[Stored entries from a collection]
*** Begin section ***
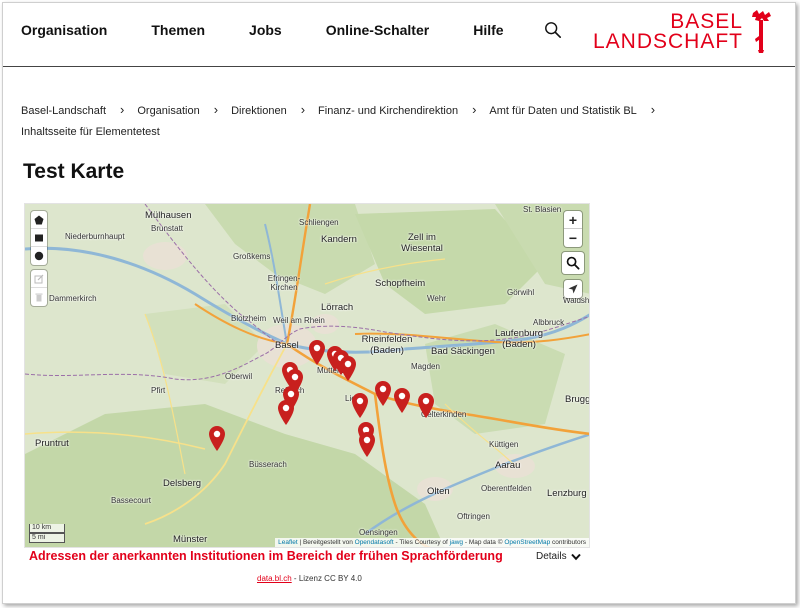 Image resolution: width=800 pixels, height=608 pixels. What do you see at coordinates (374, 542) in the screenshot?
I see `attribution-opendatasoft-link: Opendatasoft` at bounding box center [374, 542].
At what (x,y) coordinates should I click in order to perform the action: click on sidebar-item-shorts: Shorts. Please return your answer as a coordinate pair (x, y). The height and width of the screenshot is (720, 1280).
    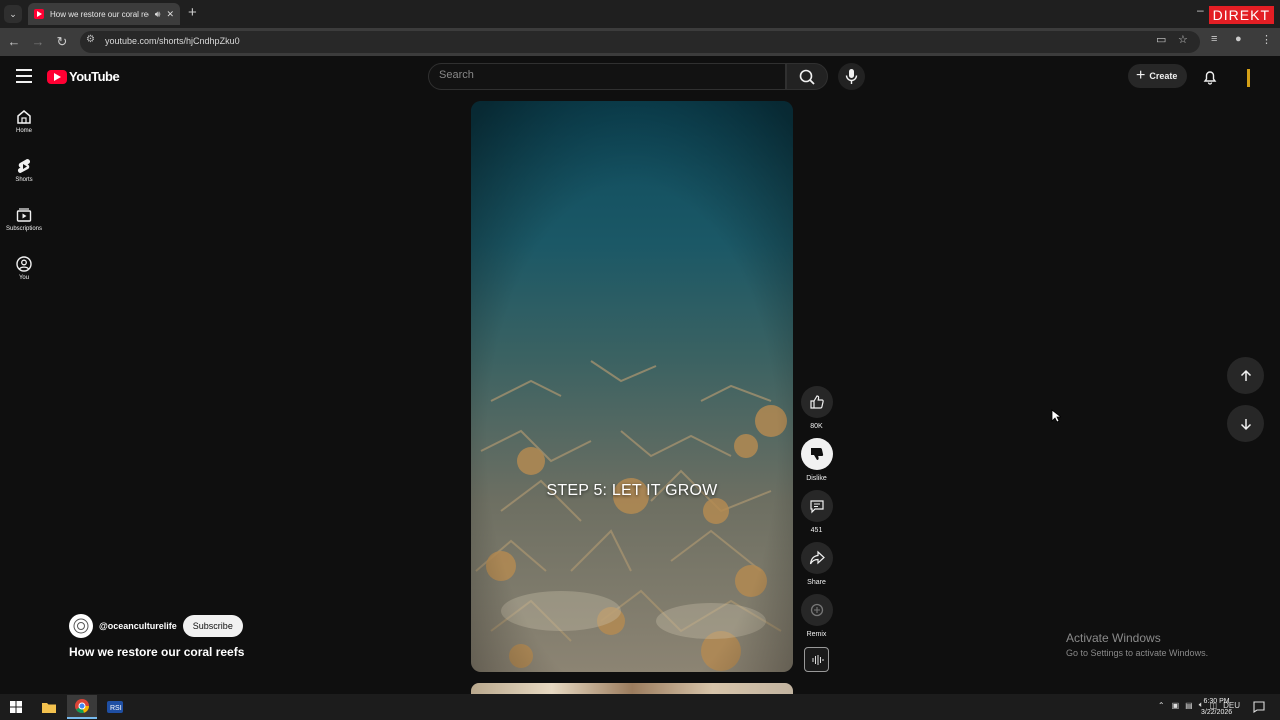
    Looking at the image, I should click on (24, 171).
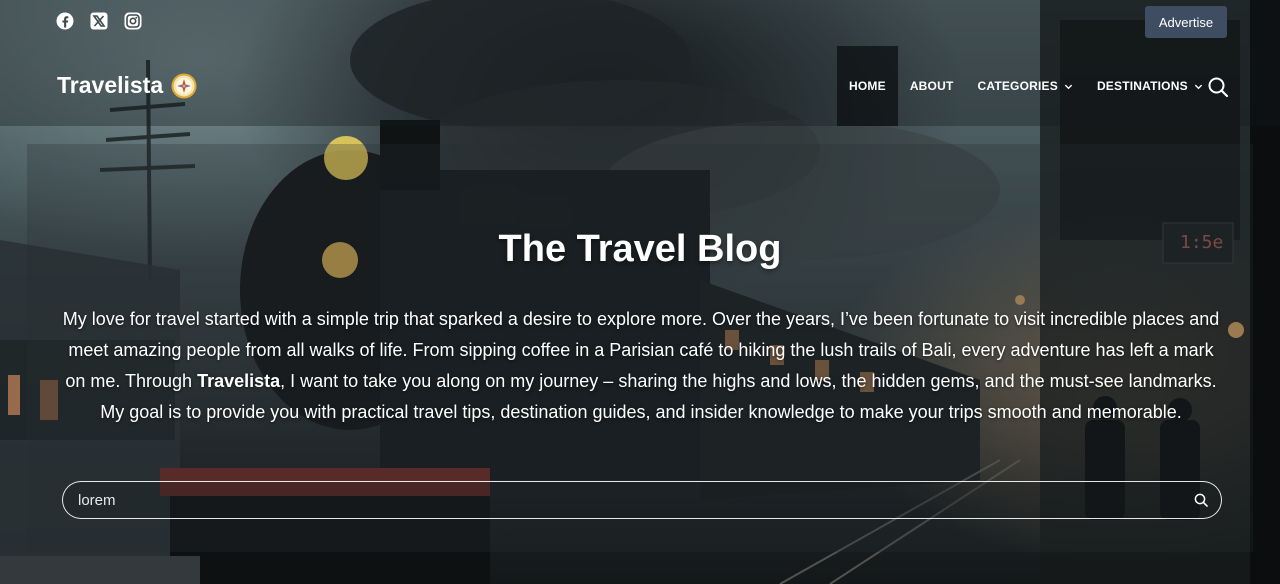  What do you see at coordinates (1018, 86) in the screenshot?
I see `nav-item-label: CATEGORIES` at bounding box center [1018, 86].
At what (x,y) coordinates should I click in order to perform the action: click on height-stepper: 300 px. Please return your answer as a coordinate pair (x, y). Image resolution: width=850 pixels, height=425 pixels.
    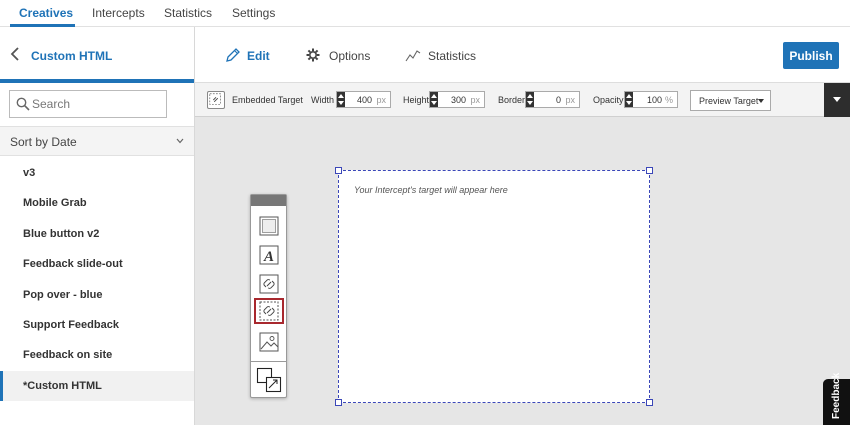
*** End section ***
YOUR GOAL: Copy out the entries word for word, starting at the line that contains "is (720, 1280)." and ending at the end of the entries, with both ends included. Leave the pictures out of your copy.

EXERCISE OUTPUT:
At what (x,y) coordinates should I click in order to perform the action: click on sidebar-item-shorts: Shorts. Please return your answer as a coordinate pair (x, y). The height and width of the screenshot is (720, 1280).
    Looking at the image, I should click on (24, 171).
  What do you see at coordinates (1018, 86) in the screenshot?
I see `nav-item-label: CATEGORIES` at bounding box center [1018, 86].
At what (x,y) coordinates should I click in order to perform the action: click on height-stepper: 300 px. Please return your answer as a coordinate pair (x, y). Image resolution: width=850 pixels, height=425 pixels.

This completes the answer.